[Data items]
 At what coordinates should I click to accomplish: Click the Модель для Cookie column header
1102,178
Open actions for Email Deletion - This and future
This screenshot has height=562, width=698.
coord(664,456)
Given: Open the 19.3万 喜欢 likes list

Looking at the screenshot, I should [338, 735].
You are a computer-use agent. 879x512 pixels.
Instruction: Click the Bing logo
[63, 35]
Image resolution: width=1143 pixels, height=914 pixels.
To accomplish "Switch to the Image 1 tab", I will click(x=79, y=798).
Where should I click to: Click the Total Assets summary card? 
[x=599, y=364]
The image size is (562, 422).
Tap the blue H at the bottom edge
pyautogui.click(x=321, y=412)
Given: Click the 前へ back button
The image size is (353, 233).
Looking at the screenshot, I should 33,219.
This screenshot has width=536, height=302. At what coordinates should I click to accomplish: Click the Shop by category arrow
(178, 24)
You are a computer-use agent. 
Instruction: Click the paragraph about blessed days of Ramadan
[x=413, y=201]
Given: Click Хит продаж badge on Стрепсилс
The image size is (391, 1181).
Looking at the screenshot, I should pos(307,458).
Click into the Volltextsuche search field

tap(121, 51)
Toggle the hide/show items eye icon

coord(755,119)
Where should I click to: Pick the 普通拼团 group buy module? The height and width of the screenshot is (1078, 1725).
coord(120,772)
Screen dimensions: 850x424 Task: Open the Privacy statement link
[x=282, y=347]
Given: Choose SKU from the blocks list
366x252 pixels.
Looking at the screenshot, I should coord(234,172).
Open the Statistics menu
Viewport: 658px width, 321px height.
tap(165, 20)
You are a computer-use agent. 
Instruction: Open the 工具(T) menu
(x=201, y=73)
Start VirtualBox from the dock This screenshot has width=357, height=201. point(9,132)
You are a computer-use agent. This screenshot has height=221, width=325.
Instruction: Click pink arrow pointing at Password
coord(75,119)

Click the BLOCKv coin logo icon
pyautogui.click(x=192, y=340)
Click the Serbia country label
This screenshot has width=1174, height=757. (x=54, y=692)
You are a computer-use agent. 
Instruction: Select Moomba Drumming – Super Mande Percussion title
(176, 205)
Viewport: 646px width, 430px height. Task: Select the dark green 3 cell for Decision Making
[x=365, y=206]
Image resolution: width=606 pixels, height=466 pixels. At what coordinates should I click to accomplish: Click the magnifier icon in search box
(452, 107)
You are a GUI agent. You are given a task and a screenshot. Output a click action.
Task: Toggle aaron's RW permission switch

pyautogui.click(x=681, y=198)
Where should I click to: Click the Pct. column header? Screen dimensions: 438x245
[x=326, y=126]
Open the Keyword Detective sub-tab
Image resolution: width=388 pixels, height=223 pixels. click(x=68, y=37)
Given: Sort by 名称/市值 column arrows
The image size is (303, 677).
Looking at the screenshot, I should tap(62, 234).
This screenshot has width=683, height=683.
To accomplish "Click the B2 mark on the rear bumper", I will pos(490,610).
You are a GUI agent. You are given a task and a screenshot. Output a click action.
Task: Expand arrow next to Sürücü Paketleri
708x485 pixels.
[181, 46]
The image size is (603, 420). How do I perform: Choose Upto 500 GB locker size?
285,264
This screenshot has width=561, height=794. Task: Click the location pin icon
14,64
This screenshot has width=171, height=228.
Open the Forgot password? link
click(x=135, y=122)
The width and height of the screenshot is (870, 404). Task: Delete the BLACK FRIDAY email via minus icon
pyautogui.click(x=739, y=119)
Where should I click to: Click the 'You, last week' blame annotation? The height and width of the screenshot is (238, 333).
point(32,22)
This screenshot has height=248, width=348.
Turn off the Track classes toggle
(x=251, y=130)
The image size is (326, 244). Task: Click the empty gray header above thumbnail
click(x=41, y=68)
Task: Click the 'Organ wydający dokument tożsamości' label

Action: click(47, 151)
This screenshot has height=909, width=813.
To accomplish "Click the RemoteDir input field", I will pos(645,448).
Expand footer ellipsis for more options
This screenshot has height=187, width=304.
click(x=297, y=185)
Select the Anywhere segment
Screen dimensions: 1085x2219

▸ Task to complete:
Retype only the stretch of lines above starting at the one with "This screenshot has height=248, width=348." and stopping at the one with "This screenshot has height=909, width=813.", exactly as written, with both kept.

▸ Completed exercise:
This screenshot has height=248, width=348.
Turn off the Track classes toggle
(x=251, y=130)
The image size is (326, 244). Task: Click the empty gray header above thumbnail
click(x=41, y=68)
Task: Click the 'Organ wydający dokument tożsamości' label

Action: click(47, 151)
This screenshot has height=909, width=813.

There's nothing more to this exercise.